2. A control apparatus having first and second operating states for an engine having a plurality of controlled sections, comprising:

operational condition detecting means for detecting the operational condition of an engine;

an A/D converter for converting an analog output from said operational condition detecting means into a digital output;

abnormality detecting means for detecting an abnormality in said A/D converter;

arithmetic means for calculating a control quantity for said engine based on said digital output from said A/D converter during said first operating state and for calculating said control quantity for said engine based on a previously determined fixed value in place of said digital output during said second operating state, wherein said first operating state and said second operating state are selected in response to a determination made by said abnormality detecting means; and

driving means for actuating at least one of said controlled sections of said engine in accordance with said control quantity;

wherein said arithmetic means further comprises a control processing unit and wherein said abnormality detecting means further comprises means for examining, at the beginning of each operation, whether an A/D conversion finishing signal is input from said A/D converter to said control processing unit so as to permit, when said finishing signal is present, said determination, said determination being indicative of erroneous operation in said A/D converter.

3. A method for operating a control apparatus for an engine having a plurality of controlled sections, said method comprising the steps of:

detecting at least one analog signal indicating operational condition of said engine;

converting said analog signal into a digital output;

detecting whether an abnormality occurs in said converting step;

when said abnormality does not occur, calculating a first control quantity for said engine based on said digital output;

when said abnormality does occur, generating a second control quantity for said engine and a reset signal for said control system; and

actuating at least one of said controlled sections of said engine in accordance with a selected one of said first control quantity and said second control quantity based on said reset signal;

wherein said detecting step further comprises the step of examining, at the beginning of each operation, whether an A/D conversion finishing signal is provided after completion of said converting step so as to permit determination of occurrence of said abnormality during said converting step.

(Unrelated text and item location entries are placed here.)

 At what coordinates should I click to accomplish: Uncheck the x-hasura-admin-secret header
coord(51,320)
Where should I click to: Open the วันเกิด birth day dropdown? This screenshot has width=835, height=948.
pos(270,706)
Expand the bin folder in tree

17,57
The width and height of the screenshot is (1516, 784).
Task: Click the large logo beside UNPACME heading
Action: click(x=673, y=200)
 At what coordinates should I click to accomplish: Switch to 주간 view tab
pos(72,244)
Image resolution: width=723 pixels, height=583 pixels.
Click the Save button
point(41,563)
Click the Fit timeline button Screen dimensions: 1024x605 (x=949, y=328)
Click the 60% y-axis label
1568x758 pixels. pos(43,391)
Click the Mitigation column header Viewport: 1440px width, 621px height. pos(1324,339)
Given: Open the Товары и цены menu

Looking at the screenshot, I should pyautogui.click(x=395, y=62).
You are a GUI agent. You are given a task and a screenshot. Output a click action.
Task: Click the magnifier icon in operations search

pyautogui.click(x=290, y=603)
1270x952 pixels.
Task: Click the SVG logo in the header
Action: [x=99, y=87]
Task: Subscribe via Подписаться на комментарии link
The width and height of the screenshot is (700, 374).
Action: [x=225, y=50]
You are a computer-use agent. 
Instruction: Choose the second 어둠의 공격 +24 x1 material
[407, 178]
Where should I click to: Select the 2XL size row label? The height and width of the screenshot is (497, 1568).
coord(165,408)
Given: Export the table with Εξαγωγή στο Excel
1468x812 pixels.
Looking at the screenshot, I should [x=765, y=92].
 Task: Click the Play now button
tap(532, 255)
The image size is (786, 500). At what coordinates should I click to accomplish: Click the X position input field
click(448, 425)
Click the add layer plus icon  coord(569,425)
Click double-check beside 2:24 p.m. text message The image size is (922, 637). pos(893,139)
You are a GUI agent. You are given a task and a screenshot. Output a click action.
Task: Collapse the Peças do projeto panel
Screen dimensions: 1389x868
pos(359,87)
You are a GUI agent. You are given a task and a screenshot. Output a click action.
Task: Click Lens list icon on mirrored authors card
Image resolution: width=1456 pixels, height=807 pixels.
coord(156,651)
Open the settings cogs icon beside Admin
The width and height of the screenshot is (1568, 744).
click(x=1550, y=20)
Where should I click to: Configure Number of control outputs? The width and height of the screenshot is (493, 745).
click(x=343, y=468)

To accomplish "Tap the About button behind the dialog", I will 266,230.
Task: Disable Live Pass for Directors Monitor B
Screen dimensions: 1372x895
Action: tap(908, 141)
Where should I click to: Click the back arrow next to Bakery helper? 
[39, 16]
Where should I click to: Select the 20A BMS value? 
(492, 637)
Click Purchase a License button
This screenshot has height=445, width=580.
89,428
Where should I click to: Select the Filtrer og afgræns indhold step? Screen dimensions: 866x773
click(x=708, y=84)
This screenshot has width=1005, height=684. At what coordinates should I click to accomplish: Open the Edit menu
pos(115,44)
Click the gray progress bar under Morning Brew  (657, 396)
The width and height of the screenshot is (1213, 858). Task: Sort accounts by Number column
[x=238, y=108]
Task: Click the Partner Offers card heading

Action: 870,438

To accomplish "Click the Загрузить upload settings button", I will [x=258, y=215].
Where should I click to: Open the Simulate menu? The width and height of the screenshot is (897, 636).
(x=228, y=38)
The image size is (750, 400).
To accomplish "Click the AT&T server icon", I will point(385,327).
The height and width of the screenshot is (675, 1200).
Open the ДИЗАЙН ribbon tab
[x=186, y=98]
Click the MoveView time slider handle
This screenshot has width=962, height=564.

4. A control apparatus for an engine having a plurality of controlled sections, comprising:

abnormality detecting means for detecting an abnormality in said A/D converter;

arithmetic means for calculating a first control quantity for said engine based on said digital output of said A/D converter;

a backup circuit for generating a second control quantity for said engine and for resetting said arithmetic means based on detection of an abnormal state of said A/D converter; and

driving means for actuating at least one of said controlled sections of said engine in accordance with said first control quantity from said arithmetic means and for actuating said at least one of said controlled sections of said engine in accordance with said second control quantity provided by said backup circuit in response to said resetting of said arithmetic means;

wherein said arithmetic means comprises a control processing unit and wherein said abnormality determining means further comprises means for examining, at the beginning of each operation, whether an A/D conversion finishing signal is provided from said A/D converter to said control processing unit, so as to permit determination of erroneous operation in said A/D converter.